Coin and banknote acceptors are well known. One example of a coin acceptor is described in our GB-A-2 169 429. The acceptor includes a coin rundown path along which coins pass through a coin sensing station at which sensor coils perform a series of inductive tests on the coins in order to develop coin parameter signals which are indicative of the material and metallic content of the coin under test. The coin parameter signals are digitised and compared with stored coin data by means of a microcontroller to determine the acceptability or otherwise of the test coin. If the coin is found to be acceptable, the microcontroller operates an accept gate so that the coin is directed to an accept path. Otherwise, the accept gate remains inoperative and the coin is directed to a reject path.
In banknote validators, sensors detect characteristics of the banknote. For example, optical detectors can be used to detect the geometrical size of the banknote, its spectral response to a light source in transmission or reflection, or the presence of magnetic printing ink can be detected with an appropriate sensor. The parameter signals thus developed are digitised and compared with stored values in a similar way to the previously described prior art coin acceptor. The acceptability of the banknote is determined on the basis of the results of the comparison.

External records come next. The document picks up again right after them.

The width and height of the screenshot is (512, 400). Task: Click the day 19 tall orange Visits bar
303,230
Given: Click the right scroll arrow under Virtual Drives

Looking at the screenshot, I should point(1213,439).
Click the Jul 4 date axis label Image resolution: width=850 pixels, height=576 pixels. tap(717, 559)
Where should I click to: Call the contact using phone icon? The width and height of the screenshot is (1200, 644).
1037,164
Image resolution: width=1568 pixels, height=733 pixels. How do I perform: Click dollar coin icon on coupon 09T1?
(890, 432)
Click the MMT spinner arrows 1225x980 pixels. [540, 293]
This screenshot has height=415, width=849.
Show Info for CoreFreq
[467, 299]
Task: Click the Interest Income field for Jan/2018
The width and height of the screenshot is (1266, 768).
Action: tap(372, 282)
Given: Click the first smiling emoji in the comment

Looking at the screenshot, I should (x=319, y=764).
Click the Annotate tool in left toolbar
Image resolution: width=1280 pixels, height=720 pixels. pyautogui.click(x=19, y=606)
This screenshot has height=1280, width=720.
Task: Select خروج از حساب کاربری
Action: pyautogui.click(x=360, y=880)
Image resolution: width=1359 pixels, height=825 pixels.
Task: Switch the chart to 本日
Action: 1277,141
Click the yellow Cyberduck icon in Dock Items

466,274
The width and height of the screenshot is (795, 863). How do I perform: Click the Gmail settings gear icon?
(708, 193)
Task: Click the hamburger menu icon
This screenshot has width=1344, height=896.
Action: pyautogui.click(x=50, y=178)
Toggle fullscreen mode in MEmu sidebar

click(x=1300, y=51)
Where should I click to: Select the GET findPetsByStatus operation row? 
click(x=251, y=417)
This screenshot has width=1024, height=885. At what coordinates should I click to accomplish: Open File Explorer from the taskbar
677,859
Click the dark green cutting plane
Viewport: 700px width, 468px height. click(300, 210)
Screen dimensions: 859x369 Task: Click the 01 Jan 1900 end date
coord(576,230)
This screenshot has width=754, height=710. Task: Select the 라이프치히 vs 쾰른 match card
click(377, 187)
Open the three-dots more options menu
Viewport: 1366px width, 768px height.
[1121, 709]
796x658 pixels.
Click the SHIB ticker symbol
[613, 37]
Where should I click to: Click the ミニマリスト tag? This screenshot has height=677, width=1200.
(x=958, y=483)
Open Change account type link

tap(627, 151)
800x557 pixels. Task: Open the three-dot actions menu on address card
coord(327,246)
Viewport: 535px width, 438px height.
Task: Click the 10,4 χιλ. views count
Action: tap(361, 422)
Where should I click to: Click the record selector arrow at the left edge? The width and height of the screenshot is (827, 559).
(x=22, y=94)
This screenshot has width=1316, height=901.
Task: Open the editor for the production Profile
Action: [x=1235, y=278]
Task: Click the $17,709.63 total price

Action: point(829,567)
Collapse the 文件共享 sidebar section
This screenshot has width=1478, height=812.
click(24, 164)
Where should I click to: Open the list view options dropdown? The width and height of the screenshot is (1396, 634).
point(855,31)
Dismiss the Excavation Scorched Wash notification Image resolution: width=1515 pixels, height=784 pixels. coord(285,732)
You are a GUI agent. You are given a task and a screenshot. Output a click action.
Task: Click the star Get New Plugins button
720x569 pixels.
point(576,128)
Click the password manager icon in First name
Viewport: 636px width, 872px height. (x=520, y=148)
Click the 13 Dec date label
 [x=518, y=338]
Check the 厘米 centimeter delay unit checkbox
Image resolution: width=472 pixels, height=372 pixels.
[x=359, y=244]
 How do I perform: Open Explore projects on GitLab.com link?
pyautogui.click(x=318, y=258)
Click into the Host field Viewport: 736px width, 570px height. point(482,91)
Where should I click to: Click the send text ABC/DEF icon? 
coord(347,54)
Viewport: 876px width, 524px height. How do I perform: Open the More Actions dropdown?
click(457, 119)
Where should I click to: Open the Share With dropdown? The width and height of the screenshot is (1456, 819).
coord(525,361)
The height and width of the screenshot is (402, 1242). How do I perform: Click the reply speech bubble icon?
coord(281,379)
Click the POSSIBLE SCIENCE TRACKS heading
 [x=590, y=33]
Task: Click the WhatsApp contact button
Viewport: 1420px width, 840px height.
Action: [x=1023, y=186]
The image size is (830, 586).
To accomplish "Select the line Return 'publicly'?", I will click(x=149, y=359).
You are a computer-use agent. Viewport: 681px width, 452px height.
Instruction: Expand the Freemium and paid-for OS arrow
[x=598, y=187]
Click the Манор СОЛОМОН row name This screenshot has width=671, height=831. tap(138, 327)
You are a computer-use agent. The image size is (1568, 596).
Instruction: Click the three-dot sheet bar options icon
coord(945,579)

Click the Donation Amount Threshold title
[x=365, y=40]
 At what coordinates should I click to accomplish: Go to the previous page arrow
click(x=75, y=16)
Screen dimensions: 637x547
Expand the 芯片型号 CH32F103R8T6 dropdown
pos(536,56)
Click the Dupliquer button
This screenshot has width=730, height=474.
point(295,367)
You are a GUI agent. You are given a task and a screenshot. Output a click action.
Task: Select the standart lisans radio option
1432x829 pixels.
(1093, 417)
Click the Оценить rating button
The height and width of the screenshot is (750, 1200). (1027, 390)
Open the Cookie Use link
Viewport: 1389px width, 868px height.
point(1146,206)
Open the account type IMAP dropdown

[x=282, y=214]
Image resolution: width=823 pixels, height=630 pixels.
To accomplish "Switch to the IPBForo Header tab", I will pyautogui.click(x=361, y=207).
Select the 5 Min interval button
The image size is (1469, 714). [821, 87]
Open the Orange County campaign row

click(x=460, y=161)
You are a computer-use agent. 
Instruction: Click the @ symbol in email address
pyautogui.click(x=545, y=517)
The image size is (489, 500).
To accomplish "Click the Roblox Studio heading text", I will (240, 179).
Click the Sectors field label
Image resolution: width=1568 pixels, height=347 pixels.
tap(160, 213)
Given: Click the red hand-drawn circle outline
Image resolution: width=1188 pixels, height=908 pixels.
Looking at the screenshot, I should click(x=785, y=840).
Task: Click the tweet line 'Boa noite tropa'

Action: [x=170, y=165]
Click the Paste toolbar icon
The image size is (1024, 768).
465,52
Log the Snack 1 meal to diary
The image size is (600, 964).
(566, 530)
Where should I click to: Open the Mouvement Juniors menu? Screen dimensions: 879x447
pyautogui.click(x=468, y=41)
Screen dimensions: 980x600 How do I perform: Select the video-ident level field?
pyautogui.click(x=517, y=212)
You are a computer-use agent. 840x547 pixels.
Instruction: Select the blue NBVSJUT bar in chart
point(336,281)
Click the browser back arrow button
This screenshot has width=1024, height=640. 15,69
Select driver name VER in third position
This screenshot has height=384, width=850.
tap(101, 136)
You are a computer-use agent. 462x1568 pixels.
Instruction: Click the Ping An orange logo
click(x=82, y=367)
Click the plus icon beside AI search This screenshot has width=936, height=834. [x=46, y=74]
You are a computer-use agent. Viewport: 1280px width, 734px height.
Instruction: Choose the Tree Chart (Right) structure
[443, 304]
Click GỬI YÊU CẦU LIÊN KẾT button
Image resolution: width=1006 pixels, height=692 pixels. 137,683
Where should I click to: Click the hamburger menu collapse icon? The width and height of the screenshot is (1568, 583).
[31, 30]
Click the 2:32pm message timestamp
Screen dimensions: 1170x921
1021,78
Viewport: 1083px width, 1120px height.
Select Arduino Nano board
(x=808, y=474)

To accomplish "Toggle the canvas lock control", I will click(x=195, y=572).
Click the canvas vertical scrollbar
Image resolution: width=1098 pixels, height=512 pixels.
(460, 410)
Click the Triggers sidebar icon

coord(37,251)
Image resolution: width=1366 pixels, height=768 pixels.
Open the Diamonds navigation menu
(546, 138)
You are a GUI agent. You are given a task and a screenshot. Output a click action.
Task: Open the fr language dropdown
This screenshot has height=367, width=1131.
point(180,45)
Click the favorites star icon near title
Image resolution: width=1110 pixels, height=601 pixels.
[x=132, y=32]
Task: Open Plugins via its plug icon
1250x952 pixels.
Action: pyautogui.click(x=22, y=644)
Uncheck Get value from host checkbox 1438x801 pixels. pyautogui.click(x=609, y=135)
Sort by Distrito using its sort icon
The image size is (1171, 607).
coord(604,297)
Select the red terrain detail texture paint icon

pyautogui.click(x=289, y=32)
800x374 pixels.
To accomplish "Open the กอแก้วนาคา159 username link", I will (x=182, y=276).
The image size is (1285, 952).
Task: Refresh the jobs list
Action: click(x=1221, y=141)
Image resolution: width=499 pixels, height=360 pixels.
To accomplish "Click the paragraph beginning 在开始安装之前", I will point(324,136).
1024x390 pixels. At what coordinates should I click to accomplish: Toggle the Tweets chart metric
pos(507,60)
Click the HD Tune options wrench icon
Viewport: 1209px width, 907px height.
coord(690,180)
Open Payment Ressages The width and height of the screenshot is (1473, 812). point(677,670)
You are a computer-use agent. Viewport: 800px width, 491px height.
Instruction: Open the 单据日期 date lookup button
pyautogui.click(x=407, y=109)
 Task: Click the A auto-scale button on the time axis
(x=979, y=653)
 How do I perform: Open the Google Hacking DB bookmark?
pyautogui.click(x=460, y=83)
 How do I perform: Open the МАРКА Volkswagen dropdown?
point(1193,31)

When a number of coins or banknotes of the same denomination are passed through an acceptor, successive values of coin parameter data are thus developed. When the distribution of the values of these signals are plotted as a graph, the result is a bell curve, with a central peak and tails on opposite sides. The shape of the graph may typically although not necessarily be Gaussian.
The distribution illustrates that for a money item, such as a coin or banknote of a particular denomination, the most probable value of the corresponding parameter signal lies at the peak of the bell curve, with a decreasing probability to either side. In prior coin and banknote validators, data is stored in a memory, corresponding to acceptable ranges of parameter signal for a particular denomination. The acceptor thus compares the value for a coin or banknote under test with the stored data to determine authenticity. The data may define windows in terms of upper and lower limit values, or as a mean value and a standard deviation, such that the window comprises a predetermined number of standard deviations about the mean. By making the stored windows narrow, an increased discrimination is provided between true money items and frauds. However, if the windows are made too narrow, the rejection rate of true money items increases, disadvantageously. The width of the windows is thus selected as a compromise between these two factors. Attempts to defraud coin or banknote validators typically involve the manufacture of facsimile coins or banknotes which cause the accept to produce parameter signals which lie within the stored acceptance windows.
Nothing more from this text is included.